Bestattung im Dorf

Spannendes Buch über den Isaan

Der Tempel spielt auch beim Tod eine grosse Rolle.
Der Tempel spielt auch beim Tod eine grosse Rolle.

Eines nachts werde ich durch eine eintönige und etwas schwermütige Musik geweckt, die aus dem neben meinem Haus stehenden Lautsprecher ertönt. Am Morgen erfahre ich, dass gestern nacht ein
Dorfnachbar gestorben ist. Die eintönige Musik läuft nun über den ganzen Tag und hört erst am nächsten Morgen auf.

Da der Verstorbene ein Onkel meiner Frau war, gehen wir am Morgen zum Trauerhaus hinüber. Im Hof hinter dem Haus sind ein paar Männer damit beschäftigt aus alten Brettern – Holz ist hier
kostbar – einen Sarg für den Toten zusammenzunageln. Wenn ich nun aber im Haus eine trauernde, in Tränen aufgelöste Familie erwartet habe, so muss ich wieder mal meine deutschen Vorstellungen
revidieren. Auf einer Bahre mitten im Zimmer liegt der tote Onkel. Rundherum sitzt auf dem Boden eine Runde alter Weiber und zockt was das Zeug hält. Etwas weiter weg sitzt eine Männerrunde,
die mit der gleichen Unterhaltung beschäftigt ist. Auf meine Frage, ob das denn nicht reichlich pietätlos sei, werde ich von meiner Frau belehrt, dass das im Isaan so üblich sei. Kartenspielen
ist wie alle Glücksspiele in Thailand zwar verboten, aber bei einem Todesfall wird dieses Gesetz augenscheinlich ausgesetzt, und alle nehmen die Gelegenheit war. Dabei geht es recht laut und
lustig zu, und die Bier- und Schnapsflaschen gehen im Kreis herum.

Am Abend versammelt sich das ganze Dorf beim Hause des Verstorbenen, um der Familie ihr Beileid zu bekunden. Jede Familie bringt eine Schale Reis mit, der in einen bereit stehenden Sack
geschüttet wird. Oder es ist eine Geldspende fällig, und der Betrag wird von einem Schriftführer säuberlich mit Namen des Spenders in einem Heft eingetragen. Diese genaue Buchhaltung ist bei
allen festlichen Angelegenheiten, egal ob Hochzeit oder Beerdigung erforderlich, weil bei jeder Gelegenheit, bei der Geld gespendet werden muss - und das ist bei jeder Familienfeier der Fall –
die eigene Spende an dem ausgerichtet wird, was die betreffende Familie selbst gegeben hat.

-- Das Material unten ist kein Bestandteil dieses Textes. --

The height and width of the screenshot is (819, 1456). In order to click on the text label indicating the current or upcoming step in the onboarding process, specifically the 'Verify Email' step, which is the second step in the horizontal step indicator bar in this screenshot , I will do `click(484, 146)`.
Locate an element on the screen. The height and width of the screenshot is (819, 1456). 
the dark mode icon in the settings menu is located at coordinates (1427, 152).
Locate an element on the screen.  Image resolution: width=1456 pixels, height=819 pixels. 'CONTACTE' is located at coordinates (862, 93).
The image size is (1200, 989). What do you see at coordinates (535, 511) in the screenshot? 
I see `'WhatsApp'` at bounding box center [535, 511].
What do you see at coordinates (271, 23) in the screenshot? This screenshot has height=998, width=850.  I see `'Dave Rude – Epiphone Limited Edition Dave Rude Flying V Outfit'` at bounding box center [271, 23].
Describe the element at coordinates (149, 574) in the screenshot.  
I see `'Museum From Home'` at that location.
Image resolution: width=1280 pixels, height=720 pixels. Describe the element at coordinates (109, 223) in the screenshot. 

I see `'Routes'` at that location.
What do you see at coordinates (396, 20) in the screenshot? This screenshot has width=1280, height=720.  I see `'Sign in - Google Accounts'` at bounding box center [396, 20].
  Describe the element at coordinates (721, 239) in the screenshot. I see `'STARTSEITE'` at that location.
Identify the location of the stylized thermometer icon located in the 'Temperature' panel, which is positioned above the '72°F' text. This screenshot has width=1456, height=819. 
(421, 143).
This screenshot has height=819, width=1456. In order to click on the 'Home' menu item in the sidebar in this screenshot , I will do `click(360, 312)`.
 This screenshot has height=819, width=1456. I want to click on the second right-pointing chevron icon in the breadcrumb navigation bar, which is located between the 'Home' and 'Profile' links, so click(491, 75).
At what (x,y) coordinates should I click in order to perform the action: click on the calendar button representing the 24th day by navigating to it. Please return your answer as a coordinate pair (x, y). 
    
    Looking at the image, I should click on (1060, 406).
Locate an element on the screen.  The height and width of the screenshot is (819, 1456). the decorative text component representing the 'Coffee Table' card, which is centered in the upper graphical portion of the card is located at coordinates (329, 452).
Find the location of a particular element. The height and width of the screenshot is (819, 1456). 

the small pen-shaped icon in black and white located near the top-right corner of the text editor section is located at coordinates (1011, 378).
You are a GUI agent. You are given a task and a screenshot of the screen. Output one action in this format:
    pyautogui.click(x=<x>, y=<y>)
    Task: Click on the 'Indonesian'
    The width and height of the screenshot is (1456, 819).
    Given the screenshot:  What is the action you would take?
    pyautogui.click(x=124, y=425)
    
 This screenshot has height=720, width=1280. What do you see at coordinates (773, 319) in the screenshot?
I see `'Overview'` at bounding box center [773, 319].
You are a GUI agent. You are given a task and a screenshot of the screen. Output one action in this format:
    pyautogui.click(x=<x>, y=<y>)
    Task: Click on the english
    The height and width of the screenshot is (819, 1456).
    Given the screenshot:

Für alle Trauergäste gibt es reichlich Bier und Reisschnaps, so dass es zu vorgerückter Stunde – wie
bei uns bei Kaffee und Kuchen nach der Beerdigung – noch eine ganz lustige Veranstaltung wird. "Alle werden einmal sterben, das ist gewiss.

Einen Tag später ist dann die Bestattung. Es geht schon am frühen Morgen los. Die Frauen haben die halbe Nacht gebacken und gekocht. Gegen 9 Uhr treffen 9 Mönche ein, und die Trauerfeier
beginnt mit endlosen Gebeten und Rezitationen. Um 11 Uhr wird das Essen für die Mönche aufgetragen, die ja nach 12 Uhr keine Speisen mehr zu sich nehmen dürfen. Nachdem die heiligen Männer
gesättigt sind, langt auch das übrige Volk kräftig zu. Dann beginnt sich der Trauerzug zu formieren. Vorneweg ein paar Mönche in ihren gelben Gewändern. Jeder hält eine weisse Kordel in der
Hand, die am Sarg festgemacht ist. Der mit einem weissen Tuch bedeckte Sarg steht auf einem Karren, der von einem der kleinen, für alle Zwecke einsetzbaren Motorfahrzeuge gezogen wird. Die
Mönche ziehen also symbolisch den Sarg zum Kloster, wo der Tote verbrannt wird. Hinter dem Sarg gehen die engsten Familienangehörigen und halten sich dabei alle an einer vom Sarg herabhängenden
weissen Kordel fest, um ihre Verbundenheit mit dem Verstorbenen zu demonstrieren.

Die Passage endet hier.